Travailler avec cette légende est une chose, encore faut-il le convaincre et être convaincant. Tout un programme et qui aurait pu être tué dans l’œuf face à la situation de l'artiste: après avoir été les enfants chéris d'une Amérique en pleine mutation (sociale, économique, culturelle), le début des années 70 est plus chaotique pour les Jackson 5. On note ici et là une chute des ventes, la difficulté inhérente à la vie de groupe en tournée (groupies, histoire avec les groupies), la gestion du succès tant au niveau pécunier, familial que social.
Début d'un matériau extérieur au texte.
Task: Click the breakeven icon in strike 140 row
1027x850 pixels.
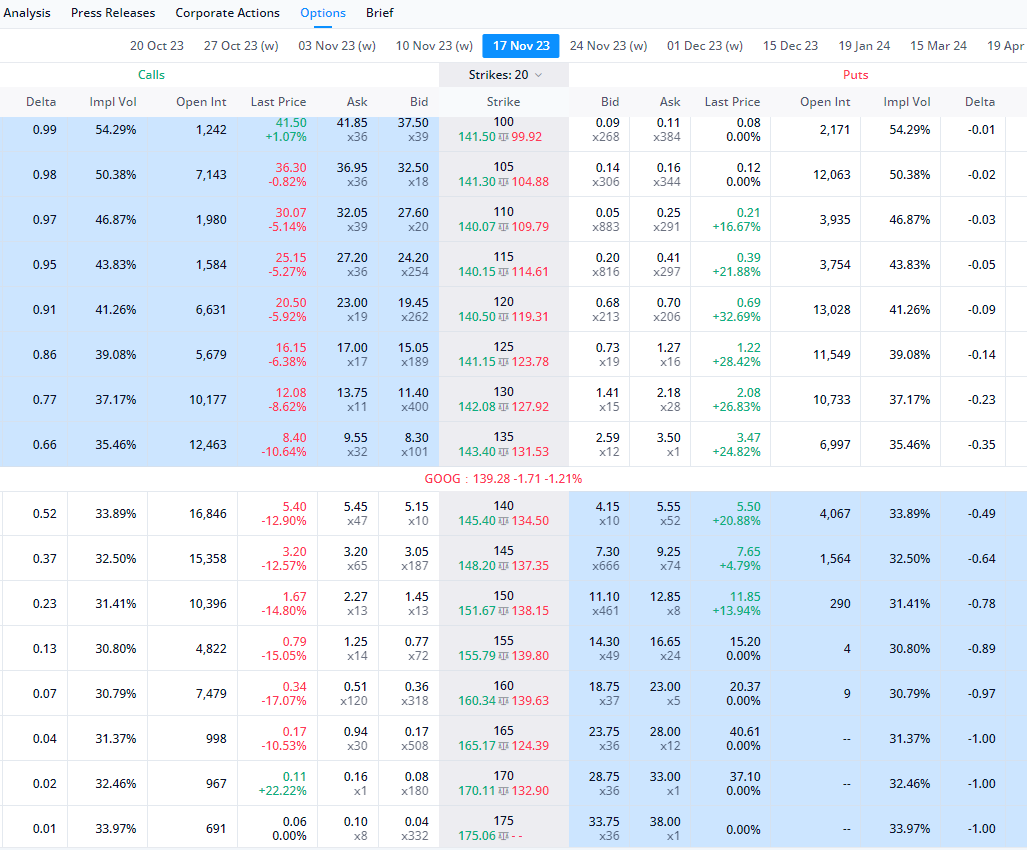Action: [503, 522]
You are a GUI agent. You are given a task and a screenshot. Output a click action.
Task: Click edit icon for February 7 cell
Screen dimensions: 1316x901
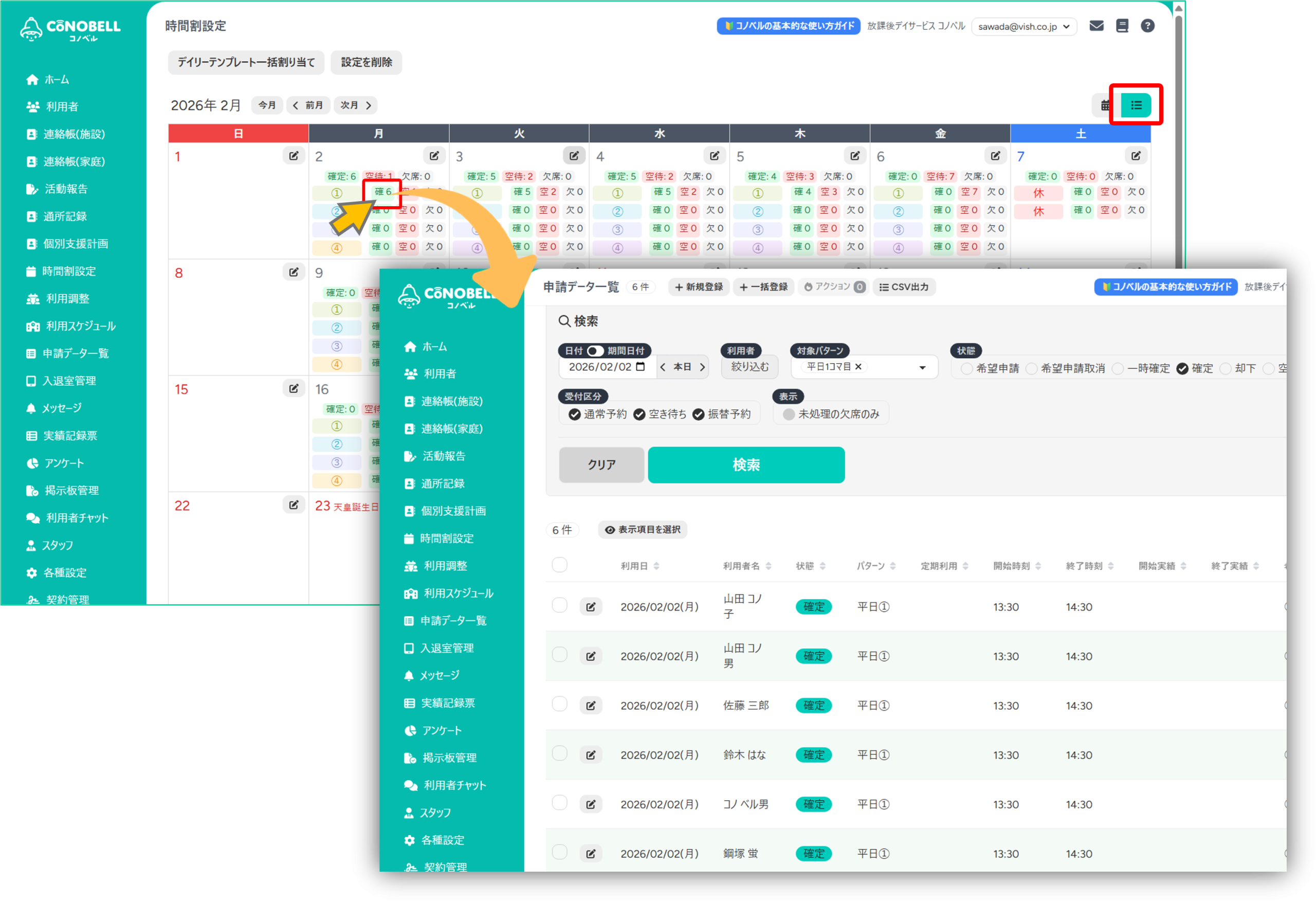tap(1136, 156)
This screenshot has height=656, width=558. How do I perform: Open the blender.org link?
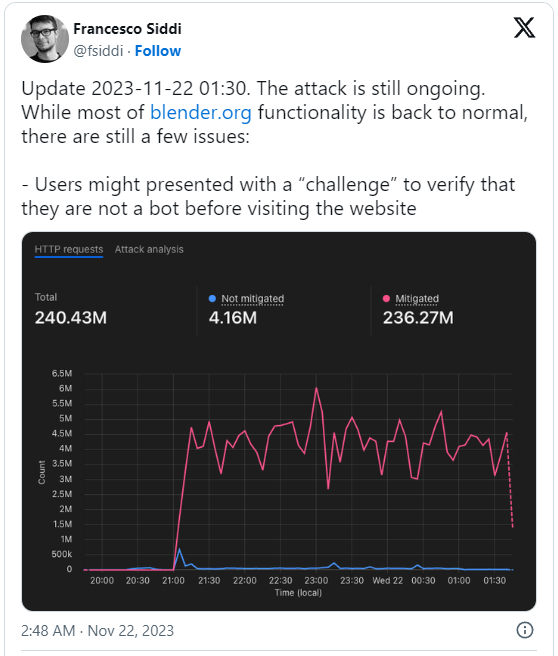point(201,112)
Mais c'est surtout la rupture avec la Motown en 1975 qui marquera le premier choc pour Michael Jackson: considérant Berry Gordy comme un second père, un mentor, le groupe quitte le label pour des différends contractuels/financiers. Double conséquence de cette séparation: l'impossibilité pour le groupe d'utiliser son nom de scène "The Jackson 5". Et surtout, le départ de Jermaine Jackson, promis à prendre du galon au sein de la Motown...& promis à Hazel Gordy, fille de. Sacré micmacs donc pour la famille (auquel on pourrait ajouter les affaires d'adultère du patriarche, de la rupture familiale de Rebbie Jackson...)! La signature chez Epic (tiens tiens)/ CBS Records ainsi que le succès de titres comme "Shake your Body" et de l'album "Destiny" sonnent comme un soulagement pour "The Jacksons" (nouveau nom du groupe) et la famille. Mais le groupe entend reconquérir le cœur des américains et sa place de leader. & si CBS/Epic accorde un peu plus de "liberté" au groupe (possibilité d'écrire des titres, intéressement plus avantageux), c'est sous la houlette de Gamble & Huff que le groupe décolle de nouveau.
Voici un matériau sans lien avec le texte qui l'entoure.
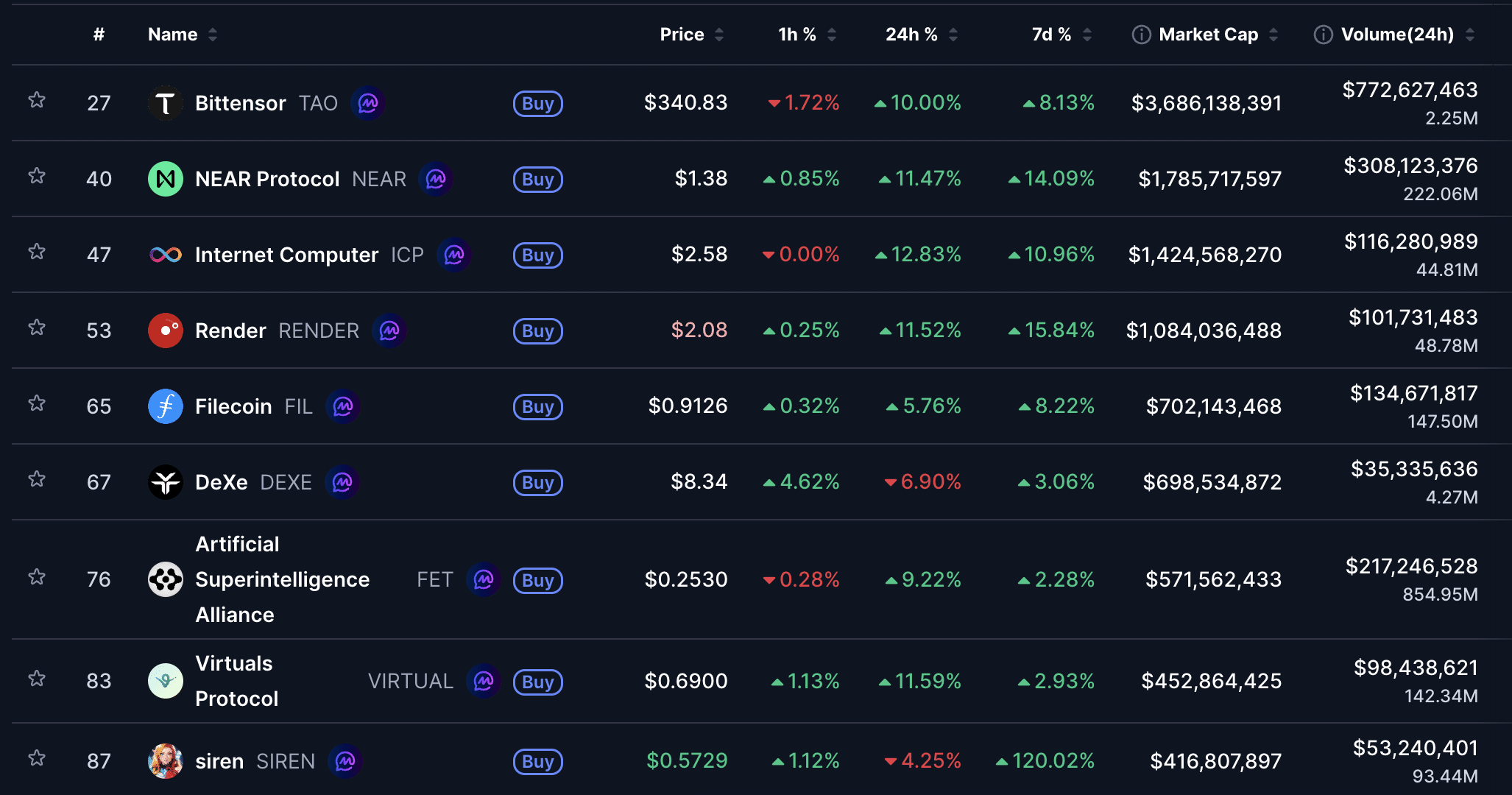Click the purple badge icon next to FET

(x=484, y=580)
Néanmoins, et comme si quelque chose s'était cassé, Michael Jackson sent ce besoin de développer un projet propre de A à Z. & tant pis/tant mieux si cela doit se conjuguer avec ses projets avec The Jacksons. Aussi, face à la détermination de son fils, Joseph Jackson (père et manager du groupe) concèdera à son fils cette "récréation", persuadé du peu de succès de cette entreprise.
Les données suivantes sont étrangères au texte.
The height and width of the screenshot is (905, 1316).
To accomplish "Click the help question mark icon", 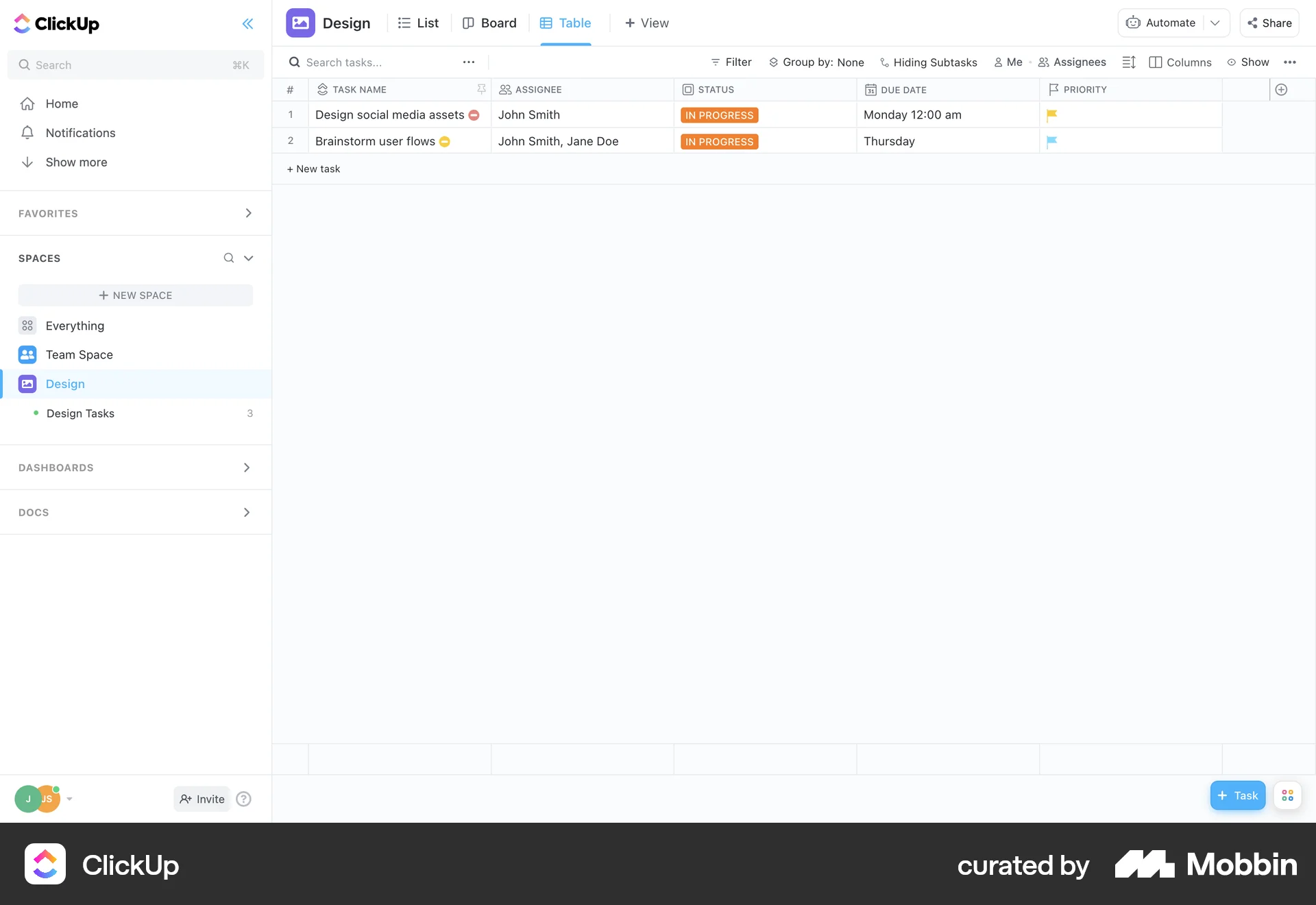I will pos(243,799).
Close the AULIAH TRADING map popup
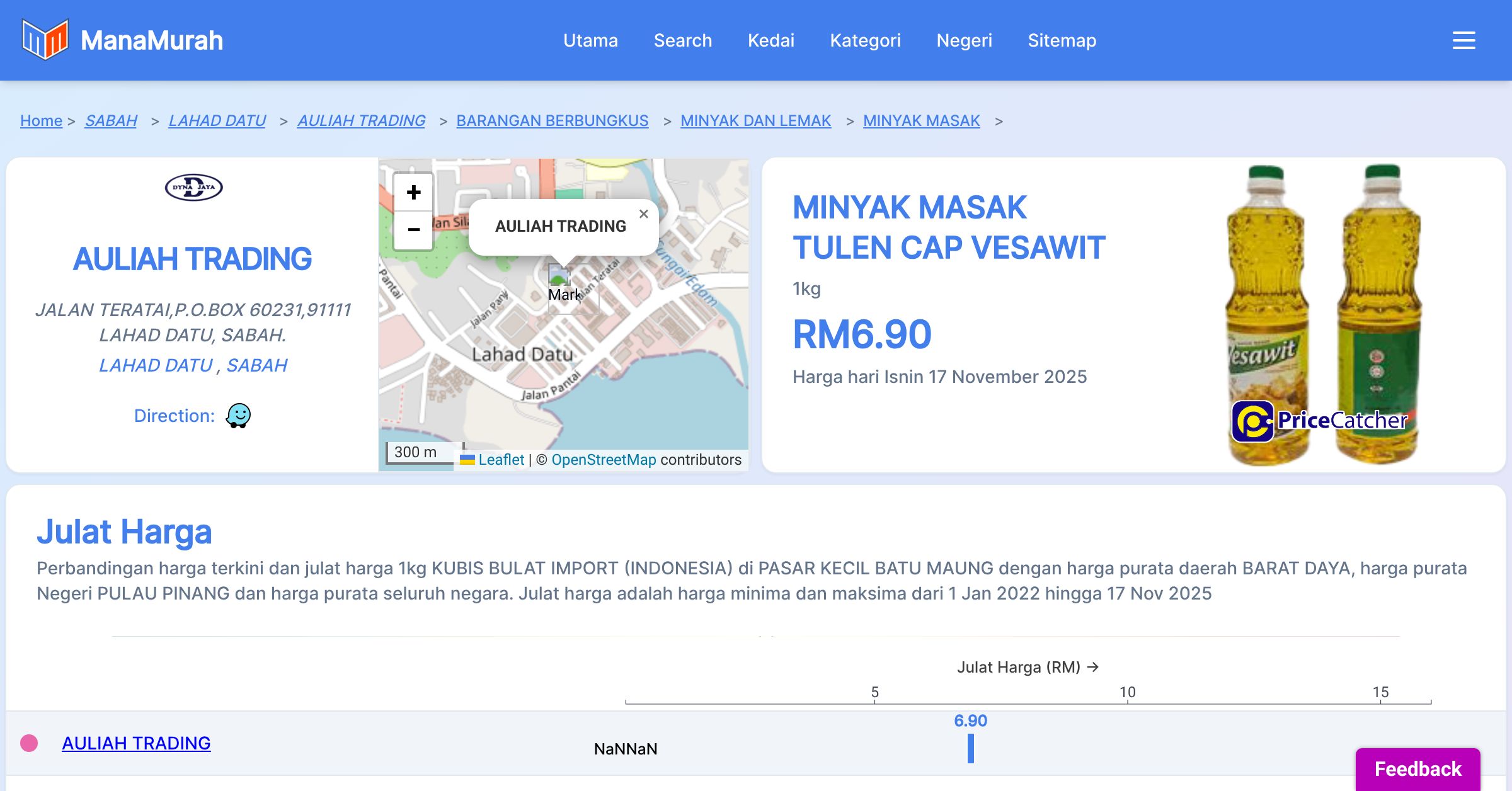This screenshot has width=1512, height=791. 643,214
Car ne nous y trompons pas: "Off The Wall" n'est pas le 1er album solo de l'artiste. On peut citer le single "Ben" (tiré du film..."Ben") ou "Got to Be There"et qui sont plus des succès relatifs voire des essais. Mais l'artiste entend bien avec "Off The Wall" lancer de la plus belle des manières sa carrière solo.

Pour cela et par le biais de Epic/CBS Records, l'artiste aura toute la latitude de choisir sa team. Fini donc les titres à seulement chanter ou imposés. Via ce projet, Michael Jackson aura pu intervenir dans toute la chaîne de création, tout le processus artistique. Aussi au moment d'évoquer la personne de Quincy Jones, inutile de dire le scepticisme entourant la maison de disque. Dans un contexte résolument disco, le souci d'orchestration et les teintes cuivrées de Quincy Jones sonnaient comme un anachronisme. Cependant, l'artiste tient bon et parvient à imposer Quincy Jones. Et même si "Off The Wall" est le début de la carrière solo de l'artiste, on note (et ce sera presque une constante dans la carrière de MJ) une présence familiale: pas intrusive mais une véritable valeur ajoutée dans le processus de création. Ce rôle sera tenu par Randy Jackson (dernier de la fratrie et "remplaçant" de Jermaine Jackson au sein de la formation), sorte de complice et petite frère créatif d'un Michael Jackson déterminé.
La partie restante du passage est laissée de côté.